PROBLEM STATEMENT: Give the entries again exactly; drop the pictures.

-- Opening Marker --

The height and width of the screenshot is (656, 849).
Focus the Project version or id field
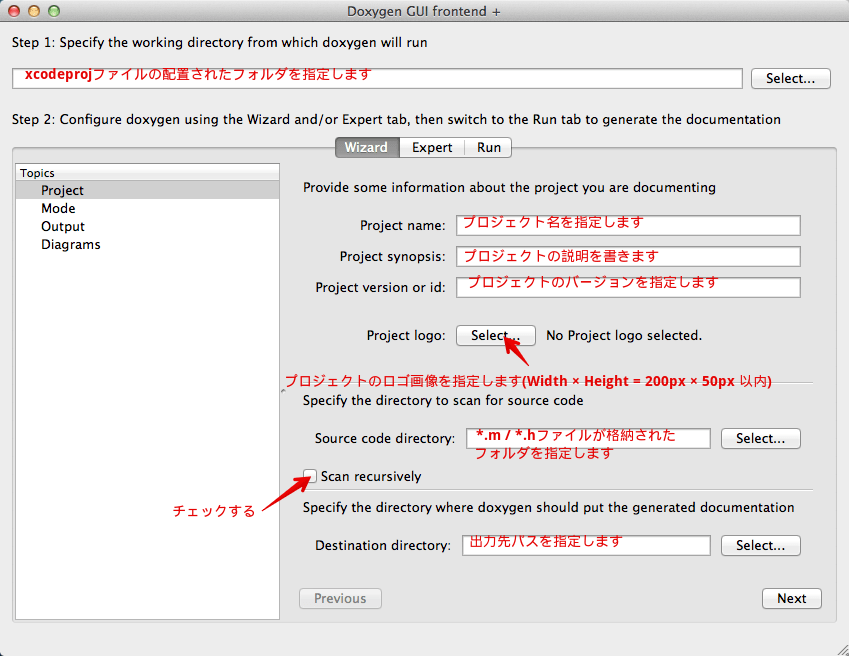pos(626,287)
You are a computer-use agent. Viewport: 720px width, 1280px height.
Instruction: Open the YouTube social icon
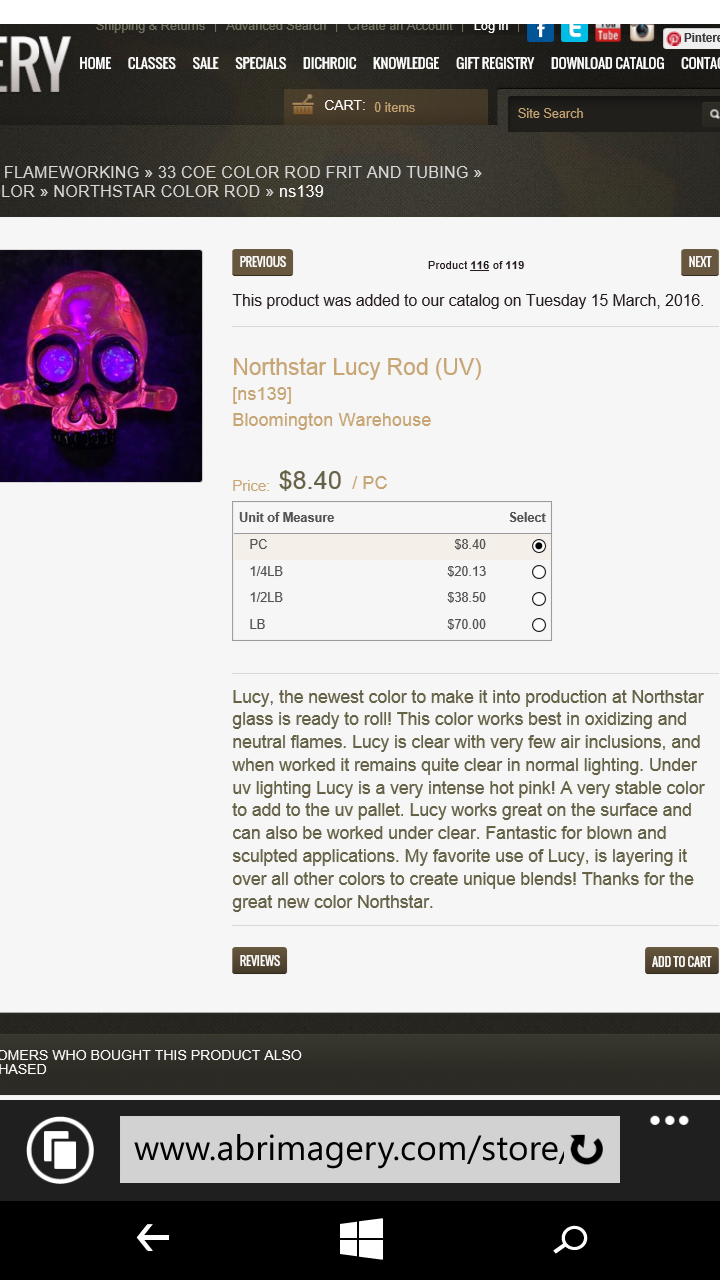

-- Closing Marker --

TASK RESPONSE:
The height and width of the screenshot is (656, 849).
Focus the Project version or id field
pos(626,287)
You are a computer-use agent. Viewport: 720px width, 1280px height.
Instruction: Open the YouTube social icon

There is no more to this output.